* start Entries provided *
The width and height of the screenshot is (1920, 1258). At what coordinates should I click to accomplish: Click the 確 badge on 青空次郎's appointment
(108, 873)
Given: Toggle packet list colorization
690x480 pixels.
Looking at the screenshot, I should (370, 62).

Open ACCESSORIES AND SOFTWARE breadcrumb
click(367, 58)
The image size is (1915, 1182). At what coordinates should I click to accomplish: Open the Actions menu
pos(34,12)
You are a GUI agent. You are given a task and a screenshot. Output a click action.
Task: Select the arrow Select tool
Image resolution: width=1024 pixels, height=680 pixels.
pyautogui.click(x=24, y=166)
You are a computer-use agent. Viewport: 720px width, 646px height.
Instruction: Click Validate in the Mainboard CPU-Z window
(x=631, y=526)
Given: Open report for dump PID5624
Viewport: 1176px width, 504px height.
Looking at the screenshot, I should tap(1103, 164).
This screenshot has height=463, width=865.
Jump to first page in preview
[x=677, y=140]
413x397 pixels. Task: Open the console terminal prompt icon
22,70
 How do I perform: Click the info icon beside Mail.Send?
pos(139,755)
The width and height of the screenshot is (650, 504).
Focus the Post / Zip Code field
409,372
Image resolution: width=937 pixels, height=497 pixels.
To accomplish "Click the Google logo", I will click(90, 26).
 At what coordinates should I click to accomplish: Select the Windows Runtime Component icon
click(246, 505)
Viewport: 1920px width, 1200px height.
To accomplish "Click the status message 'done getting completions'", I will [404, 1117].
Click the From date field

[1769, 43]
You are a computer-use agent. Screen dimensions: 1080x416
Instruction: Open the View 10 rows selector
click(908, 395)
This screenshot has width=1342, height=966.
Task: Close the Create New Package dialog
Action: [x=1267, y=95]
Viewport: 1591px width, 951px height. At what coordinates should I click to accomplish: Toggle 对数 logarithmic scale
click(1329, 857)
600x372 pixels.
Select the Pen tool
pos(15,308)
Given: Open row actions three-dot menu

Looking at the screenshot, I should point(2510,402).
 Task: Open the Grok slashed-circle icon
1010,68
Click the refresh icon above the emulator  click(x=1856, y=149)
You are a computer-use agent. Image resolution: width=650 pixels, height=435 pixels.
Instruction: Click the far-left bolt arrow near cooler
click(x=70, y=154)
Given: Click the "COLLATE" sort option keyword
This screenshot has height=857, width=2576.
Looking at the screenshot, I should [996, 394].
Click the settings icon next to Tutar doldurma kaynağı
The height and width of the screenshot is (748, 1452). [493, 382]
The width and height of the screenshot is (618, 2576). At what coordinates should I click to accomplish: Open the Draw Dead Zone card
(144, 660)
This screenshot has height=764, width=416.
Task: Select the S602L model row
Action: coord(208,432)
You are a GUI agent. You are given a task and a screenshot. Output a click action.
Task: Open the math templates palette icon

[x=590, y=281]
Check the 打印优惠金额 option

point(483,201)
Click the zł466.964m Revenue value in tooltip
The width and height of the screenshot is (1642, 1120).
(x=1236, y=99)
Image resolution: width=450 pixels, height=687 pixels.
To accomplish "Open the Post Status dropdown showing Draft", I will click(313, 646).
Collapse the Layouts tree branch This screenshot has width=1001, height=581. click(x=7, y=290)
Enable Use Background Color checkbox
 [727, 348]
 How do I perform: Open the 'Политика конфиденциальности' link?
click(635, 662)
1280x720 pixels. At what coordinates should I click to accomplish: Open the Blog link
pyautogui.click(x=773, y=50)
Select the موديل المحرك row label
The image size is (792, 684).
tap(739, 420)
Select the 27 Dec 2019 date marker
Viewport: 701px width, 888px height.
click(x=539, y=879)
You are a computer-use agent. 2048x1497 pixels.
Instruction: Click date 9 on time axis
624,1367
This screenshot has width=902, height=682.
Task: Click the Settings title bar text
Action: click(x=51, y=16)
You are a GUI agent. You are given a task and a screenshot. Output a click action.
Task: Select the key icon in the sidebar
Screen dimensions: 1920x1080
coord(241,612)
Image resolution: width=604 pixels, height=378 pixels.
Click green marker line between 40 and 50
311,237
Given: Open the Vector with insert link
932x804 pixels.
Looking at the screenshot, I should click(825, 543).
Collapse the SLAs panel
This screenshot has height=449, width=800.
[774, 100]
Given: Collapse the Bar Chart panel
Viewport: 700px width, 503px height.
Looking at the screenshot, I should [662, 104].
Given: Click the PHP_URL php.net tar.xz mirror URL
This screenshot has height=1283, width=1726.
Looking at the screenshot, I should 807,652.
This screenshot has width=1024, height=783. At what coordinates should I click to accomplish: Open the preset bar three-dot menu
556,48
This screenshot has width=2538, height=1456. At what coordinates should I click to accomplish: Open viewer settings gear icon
* end Entries provided *
### Task to carry out
Reproduce all of the data above verbatim, line for line, changing nothing.

### Expected output
The width and height of the screenshot is (1920, 1258). At what coordinates should I click to accomplish: Click the 確 badge on 青空次郎's appointment
(108, 873)
Given: Toggle packet list colorization
690x480 pixels.
Looking at the screenshot, I should (370, 62).

Open ACCESSORIES AND SOFTWARE breadcrumb
click(367, 58)
The image size is (1915, 1182). At what coordinates should I click to accomplish: Open the Actions menu
pos(34,12)
You are a GUI agent. You are given a task and a screenshot. Output a click action.
Task: Select the arrow Select tool
Image resolution: width=1024 pixels, height=680 pixels.
pyautogui.click(x=24, y=166)
You are a computer-use agent. Viewport: 720px width, 646px height.
Instruction: Click Validate in the Mainboard CPU-Z window
(x=631, y=526)
Given: Open report for dump PID5624
Viewport: 1176px width, 504px height.
Looking at the screenshot, I should tap(1103, 164).
This screenshot has height=463, width=865.
Jump to first page in preview
[x=677, y=140]
413x397 pixels. Task: Open the console terminal prompt icon
22,70
 How do I perform: Click the info icon beside Mail.Send?
pos(139,755)
The width and height of the screenshot is (650, 504).
Focus the Post / Zip Code field
409,372
Image resolution: width=937 pixels, height=497 pixels.
To accomplish "Click the Google logo", I will click(90, 26).
 At what coordinates should I click to accomplish: Select the Windows Runtime Component icon
click(246, 505)
Viewport: 1920px width, 1200px height.
To accomplish "Click the status message 'done getting completions'", I will [404, 1117].
Click the From date field

[1769, 43]
You are a computer-use agent. Screen dimensions: 1080x416
Instruction: Open the View 10 rows selector
click(908, 395)
This screenshot has width=1342, height=966.
Task: Close the Create New Package dialog
Action: [x=1267, y=95]
Viewport: 1591px width, 951px height. At what coordinates should I click to accomplish: Toggle 对数 logarithmic scale
click(1329, 857)
600x372 pixels.
Select the Pen tool
pos(15,308)
Given: Open row actions three-dot menu

Looking at the screenshot, I should point(2510,402).
 Task: Open the Grok slashed-circle icon
1010,68
Click the refresh icon above the emulator  click(x=1856, y=149)
You are a computer-use agent. Image resolution: width=650 pixels, height=435 pixels.
Instruction: Click the far-left bolt arrow near cooler
click(x=70, y=154)
Given: Click the "COLLATE" sort option keyword
This screenshot has height=857, width=2576.
Looking at the screenshot, I should [996, 394].
Click the settings icon next to Tutar doldurma kaynağı
The height and width of the screenshot is (748, 1452). [493, 382]
The width and height of the screenshot is (618, 2576). At what coordinates should I click to accomplish: Open the Draw Dead Zone card
(144, 660)
This screenshot has height=764, width=416.
Task: Select the S602L model row
Action: coord(208,432)
You are a GUI agent. You are given a task and a screenshot. Output a click action.
Task: Open the math templates palette icon

[x=590, y=281]
Check the 打印优惠金额 option

point(483,201)
Click the zł466.964m Revenue value in tooltip
The width and height of the screenshot is (1642, 1120).
(x=1236, y=99)
Image resolution: width=450 pixels, height=687 pixels.
To accomplish "Open the Post Status dropdown showing Draft", I will click(313, 646).
Collapse the Layouts tree branch This screenshot has width=1001, height=581. click(x=7, y=290)
Enable Use Background Color checkbox
 [727, 348]
 How do I perform: Open the 'Политика конфиденциальности' link?
click(635, 662)
1280x720 pixels. At what coordinates should I click to accomplish: Open the Blog link
pyautogui.click(x=773, y=50)
Select the موديل المحرك row label
The image size is (792, 684).
tap(739, 420)
Select the 27 Dec 2019 date marker
Viewport: 701px width, 888px height.
click(x=539, y=879)
You are a computer-use agent. 2048x1497 pixels.
Instruction: Click date 9 on time axis
624,1367
This screenshot has width=902, height=682.
Task: Click the Settings title bar text
Action: click(x=51, y=16)
You are a GUI agent. You are given a task and a screenshot. Output a click action.
Task: Select the key icon in the sidebar
Screen dimensions: 1920x1080
coord(241,612)
Image resolution: width=604 pixels, height=378 pixels.
Click green marker line between 40 and 50
311,237
Given: Open the Vector with insert link
932x804 pixels.
Looking at the screenshot, I should click(825, 543).
Collapse the SLAs panel
This screenshot has height=449, width=800.
[774, 100]
Given: Collapse the Bar Chart panel
Viewport: 700px width, 503px height.
Looking at the screenshot, I should [662, 104].
Given: Click the PHP_URL php.net tar.xz mirror URL
This screenshot has height=1283, width=1726.
Looking at the screenshot, I should 807,652.
This screenshot has width=1024, height=783. At what coordinates should I click to accomplish: Open the preset bar three-dot menu
556,48
This screenshot has width=2538, height=1456. At what coordinates should I click to accomplish: Open viewer settings gear icon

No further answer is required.